PROVIDED DATA
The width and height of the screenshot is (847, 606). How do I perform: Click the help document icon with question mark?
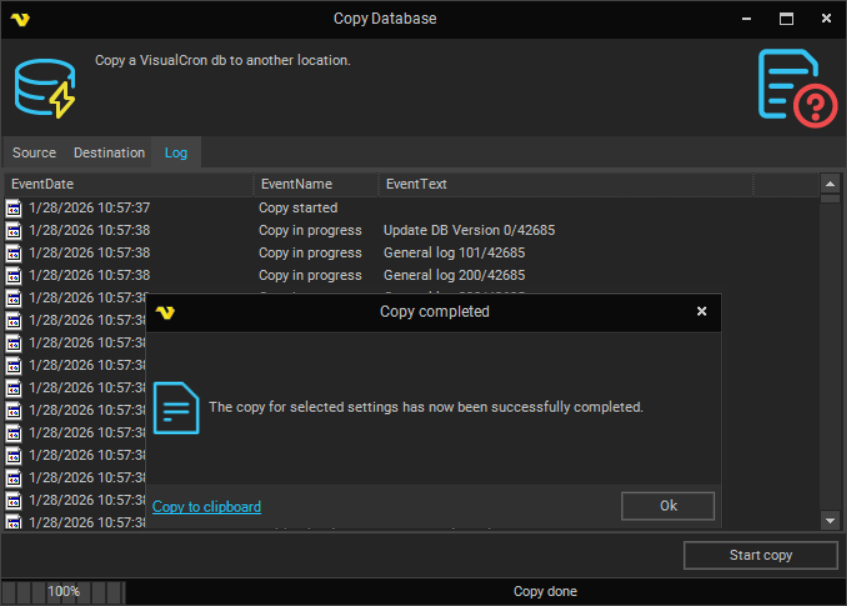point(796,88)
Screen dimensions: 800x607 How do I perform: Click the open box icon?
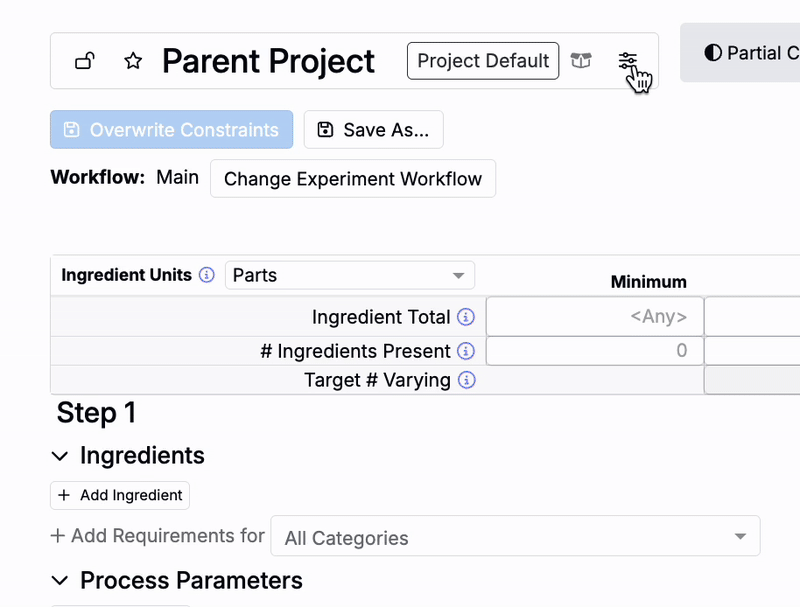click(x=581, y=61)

* * *

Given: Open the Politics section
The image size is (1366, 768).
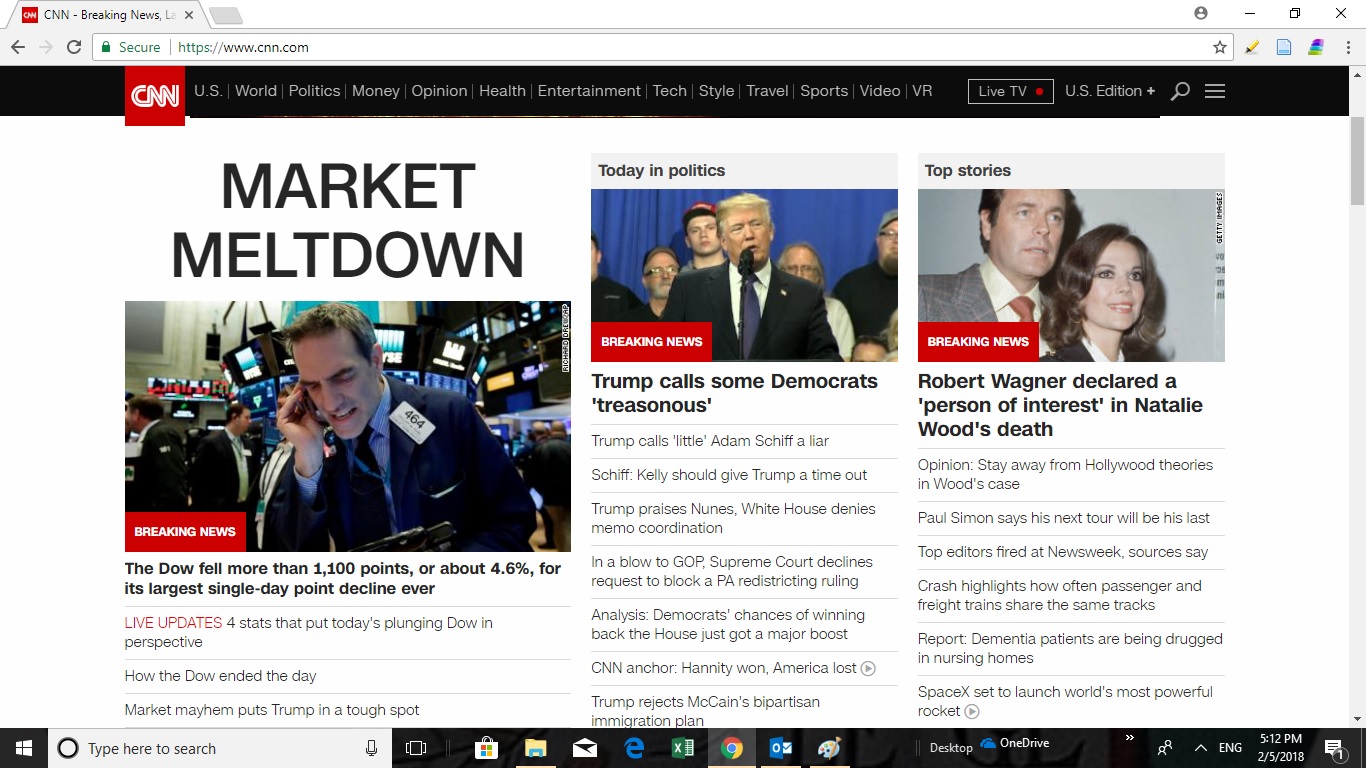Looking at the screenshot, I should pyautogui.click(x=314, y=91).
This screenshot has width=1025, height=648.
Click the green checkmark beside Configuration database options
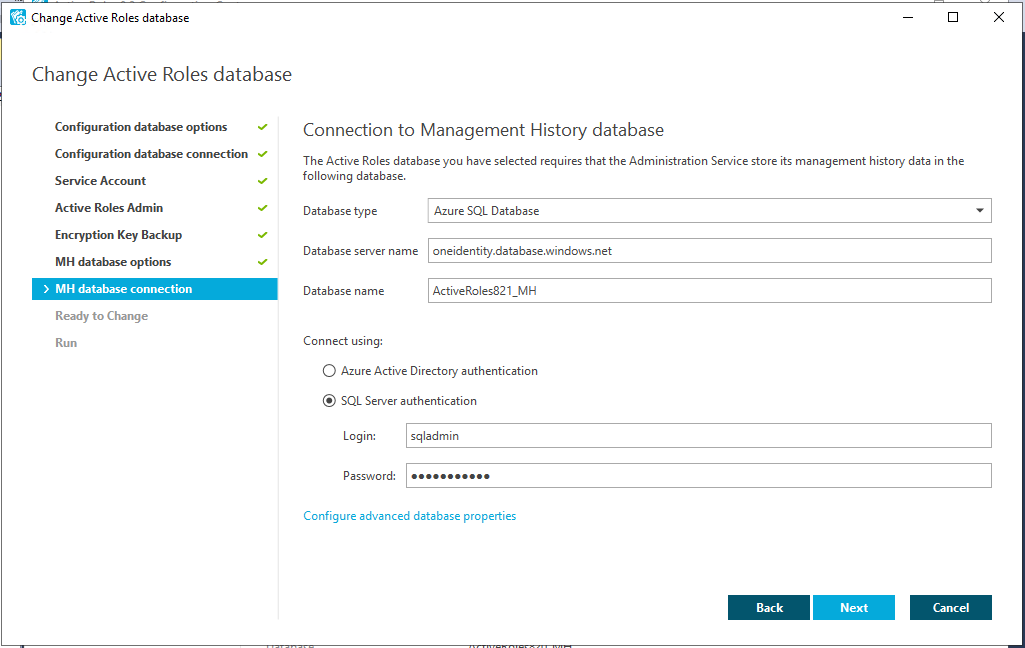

---

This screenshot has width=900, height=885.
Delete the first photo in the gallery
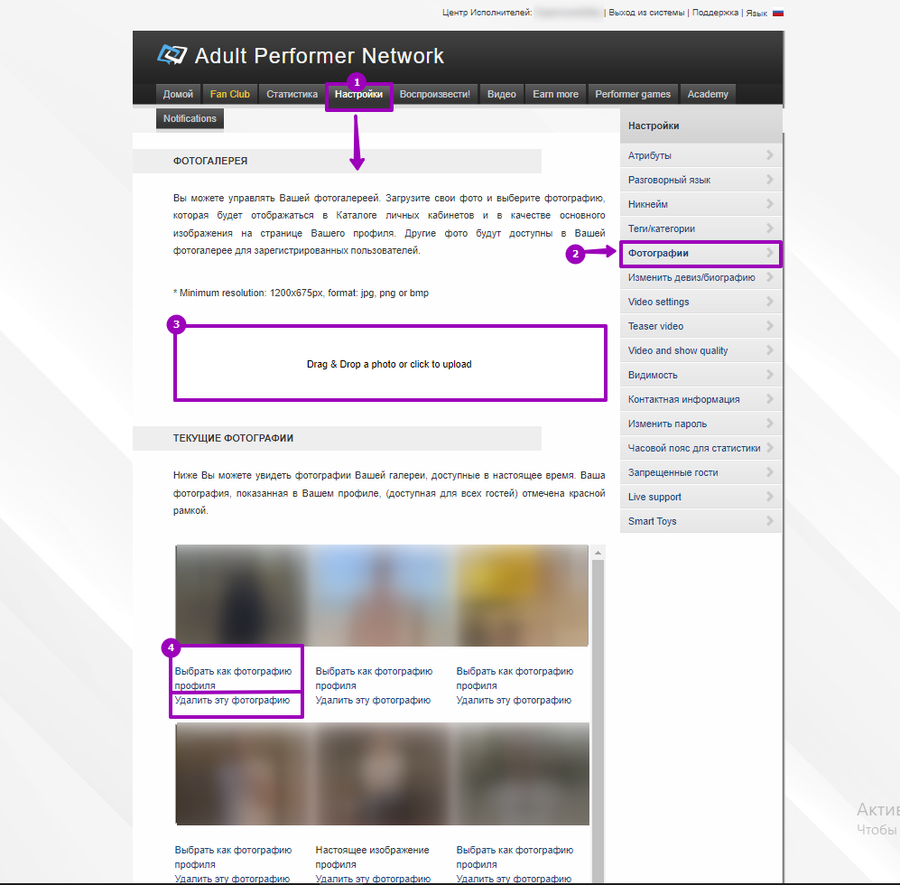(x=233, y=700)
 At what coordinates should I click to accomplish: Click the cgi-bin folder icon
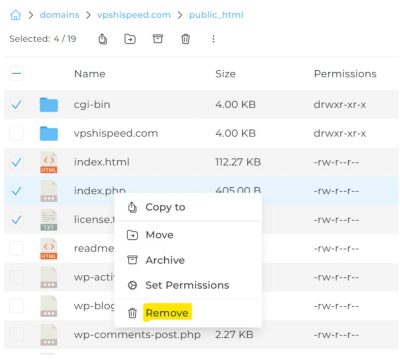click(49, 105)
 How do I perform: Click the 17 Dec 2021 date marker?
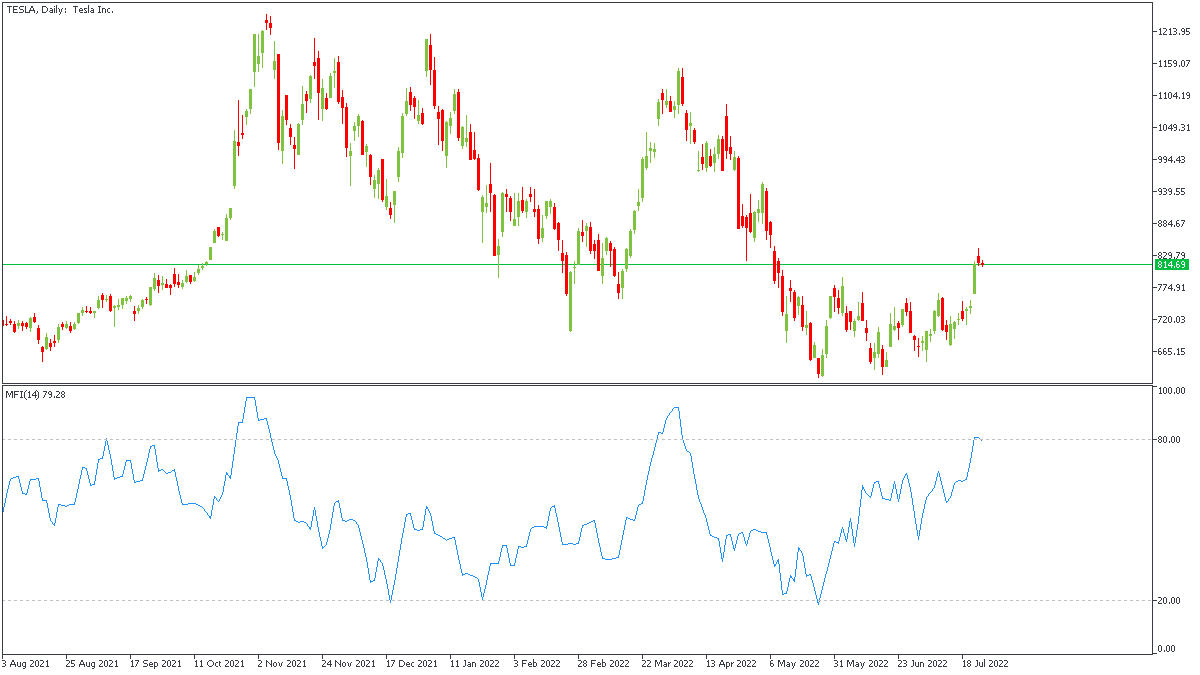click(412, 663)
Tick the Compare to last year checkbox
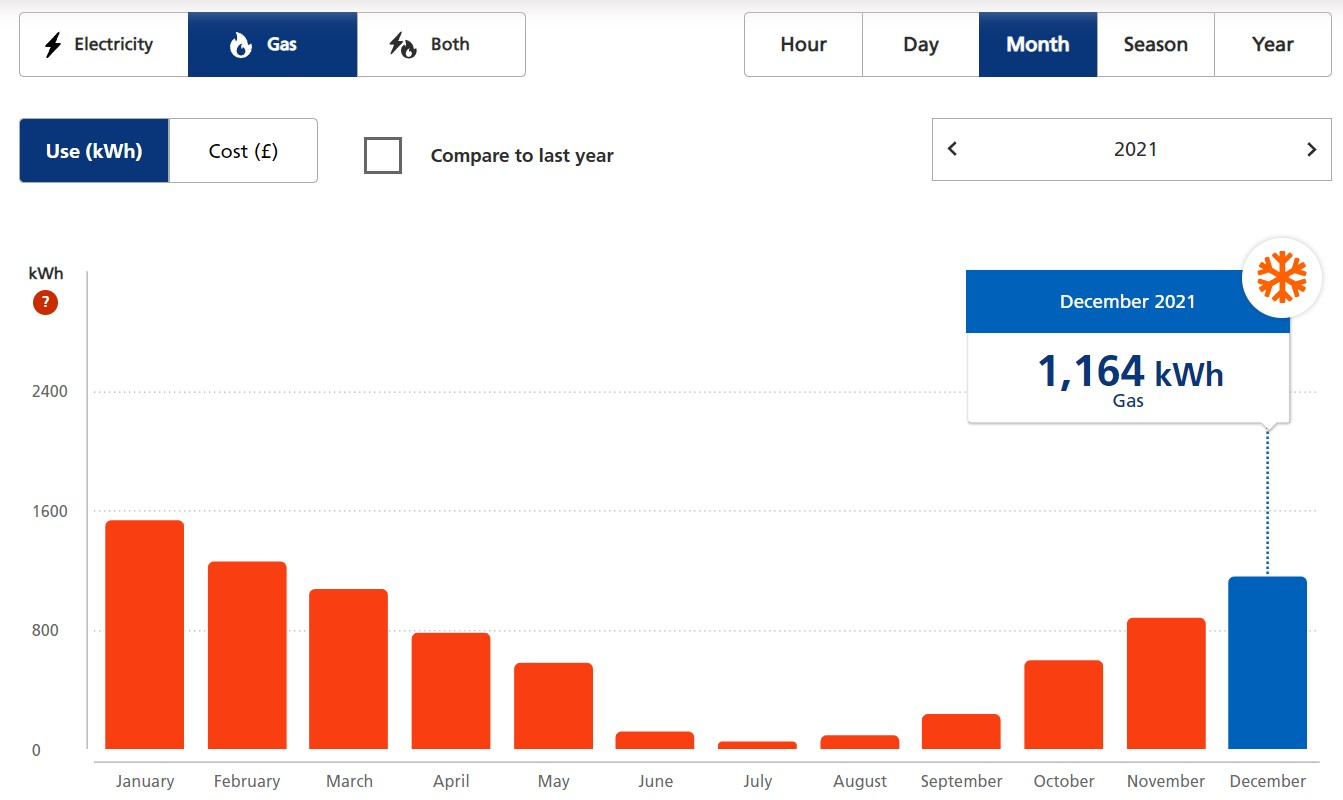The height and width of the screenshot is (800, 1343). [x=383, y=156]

WORK TO COMPLETE
Copy each line in the data that holds the word "This".

RESPONSE
This screenshot has width=1025, height=648.
This screenshot has width=900, height=885.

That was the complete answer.